Except for a handful of comments fluttering through the Internets, I haven’t said much about Janelle Monae’s opus. The ArchAndroid is aptly titled: its cybernetic soul-rock hybrid is clever in a self-congratulatory way, in the manner of someone who wants to wow the audience with her range of interests. Heard in one sitting, the album is exhausting. “May this song reach your heart,” she wishes in her highest falsetto on “Neon Valley Street,” evoking the dreaded Alicia Keys, then thankfully undercutting the horror with an android interlude and mellotron solo. The Of Montreal track belongs on Kevin Barnes’ own scattershot albums. By the time the guitar crunch of “Come Alive (War of the Roses)” goes through its duly appointed paces, I got to thinking that Monae doesn’t yet have the personality to render her excellent lithe voice as anything other than a sonic referent behind the bass and drums somewhere. When she’s not being a show-off she’s persuasive, as on the one-two punch of “Locked Out” and “Faster,” or on the maxim-laden “Cold War.” If, as “Cold War” suggests, her weirdness is a fact with which she’s had to come to terms, then it’s a shrewd gesture to record a showboat album like The ArchAndroid: it’ll be that much easier for Monae to concentrate on one facet of her talent next time ’round.
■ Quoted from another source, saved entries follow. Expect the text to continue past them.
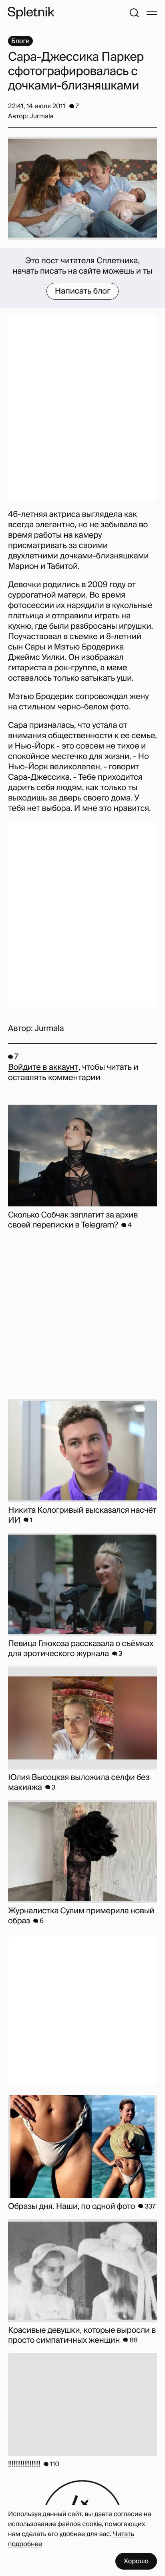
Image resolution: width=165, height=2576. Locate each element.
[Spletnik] (31, 13)
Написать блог (83, 291)
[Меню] (152, 13)
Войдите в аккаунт (43, 1067)
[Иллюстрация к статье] (82, 188)
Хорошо (136, 2561)
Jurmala (49, 1028)
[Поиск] (134, 13)
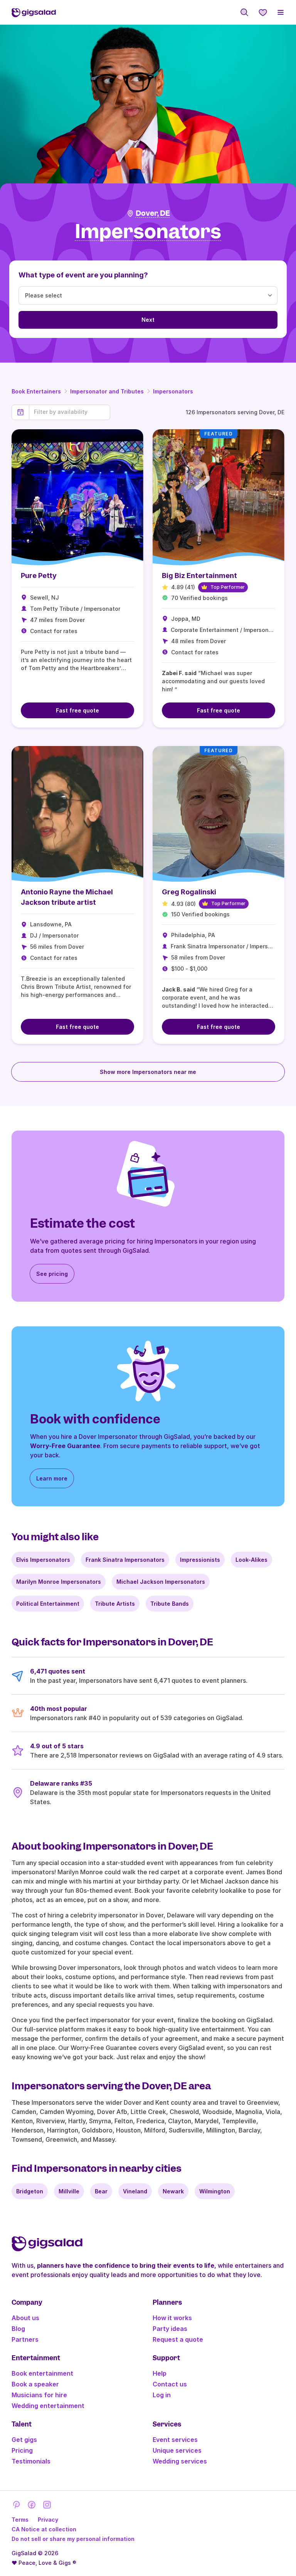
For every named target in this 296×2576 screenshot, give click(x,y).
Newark (173, 2191)
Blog (18, 2328)
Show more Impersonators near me (148, 1072)
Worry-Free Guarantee (65, 1446)
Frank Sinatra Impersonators (125, 1559)
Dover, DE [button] (153, 213)
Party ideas (170, 2328)
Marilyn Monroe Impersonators (58, 1581)
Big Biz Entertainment (199, 575)
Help (159, 2373)
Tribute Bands (169, 1603)
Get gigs (24, 2439)
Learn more (51, 1478)
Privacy (48, 2519)
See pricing (52, 1273)
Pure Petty (39, 575)
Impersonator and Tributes (107, 391)
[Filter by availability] (69, 412)
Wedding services (180, 2461)
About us (25, 2318)
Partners (25, 2339)
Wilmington (214, 2191)
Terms (20, 2519)
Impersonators (173, 391)
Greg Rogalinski (189, 892)
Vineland (135, 2191)
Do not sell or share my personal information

The late Lynn Redgrave got her only Best Actress nod for Georgy Girl, a piece of Swinging London juvenilia that, in the words of Celeste Holm in All About Eve, takes the prize for running, jumping, and standing gall. Even allowing for the changes of fashion that have rendered the film’s assumptions about overweight woman into a Hot Topic to which a modern audience can condescend, Georgy Girl still manages to offend every group which presumably flocked to it in 1966: teenagers, painted as the sum total of irreconcilable dualities (freakshow animals who snort for the amusement of their parents vs amoral scolds who can neither raise children nor show much compassion for the less beautiful); and the senescent squares attracted to the bacchanal but who can’t resist tut-tutting too. Incarnated by James Mason, the latter isn’t quite so onerous a garbage bag for the audience to carry, but even his considerable finesse can’t disguise how embarrassed and embarrassing he looks.
Silvio Narizzano shoots and cuts in the hyper, hip manner with which every young filmmaker infatuated with Jean-Luc Godard — from Richard Lester to Arthur Penn –toyed in the late sixties. Scenes aren’t allowed to play, as if doing so represented a kind of squareness. Snatched moments at a funeral exist so that Redgrave can make “unconsciously” gauche remarks about the deceased; the adults squirm; Narizzano, like a satisfied trainer giving his Labrador a biscuit, cuts to the next scene. We’re primed to think, Isn’t that fat homely girl adorable? It’s shocking to see a trim, shorn Alan Bates looking like a Tory staffer; for a while his mugging provides the only genuine relief, until Narizzano loses patience with Bates’ adult acting and reduces him to a crawling troglodyte, kicking his heels and grunting like Mischa Auer in My Man Godfrey. One plus: you only get to hear the horrible Seekers song twice, but since it’s got a hook-like-glue it doesn’t mean you’ll forget it.